Ce qu'il faut retenir
- Utilisation du Soleil pour détecter des exoplanètes habitables
- Complexité des mesures perturbées par l'activité des étoiles de type solaire
- Installation du Télescope solaire Espresso de Paranal pour modéliser le bruit solaire
Le Soleil comme laboratoire
L'installation récente du Télescope solaire Espresso de Paranal (PoET) sur le site de l'Observatoire européen austral (ESO) au Chili marque un tournant dans la recherche d'exoplanètes. Ce télescope va observer le Soleil pour modéliser le bruit causé par son activité, potentiellement masquant la présence d'exoTerres en orbite. Cette modélisation permettra de mieux évaluer et soustraire les bruits dans les observations, révélant ainsi de potentielles exoplanètes habitables.
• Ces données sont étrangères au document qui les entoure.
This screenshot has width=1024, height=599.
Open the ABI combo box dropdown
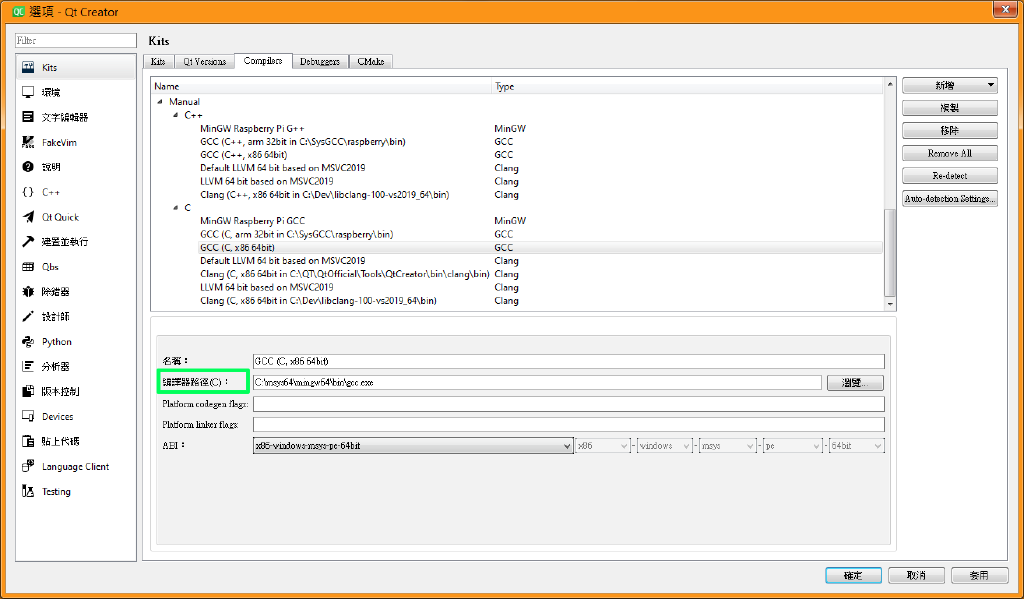(564, 443)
Espresso et PoET : une combinaison inédite
Grâce au spectrographe Espresso de l'ESO et au télescope PoET doté d'un miroir de 60 centimètres de diamètre, les astronomes pourront analyser le Soleil avec une résolution inégalée. En étudiant des zones précises du Soleil, notamment les taches solaires individuelles, PoET ouvre de nouvelles perspectives pour la recherche d'exoplanètes habitables. Les observations effectuées permettront de mieux comprendre les étoiles de type solaire et d'identifier des planètes potentiellement similaires à la Terre.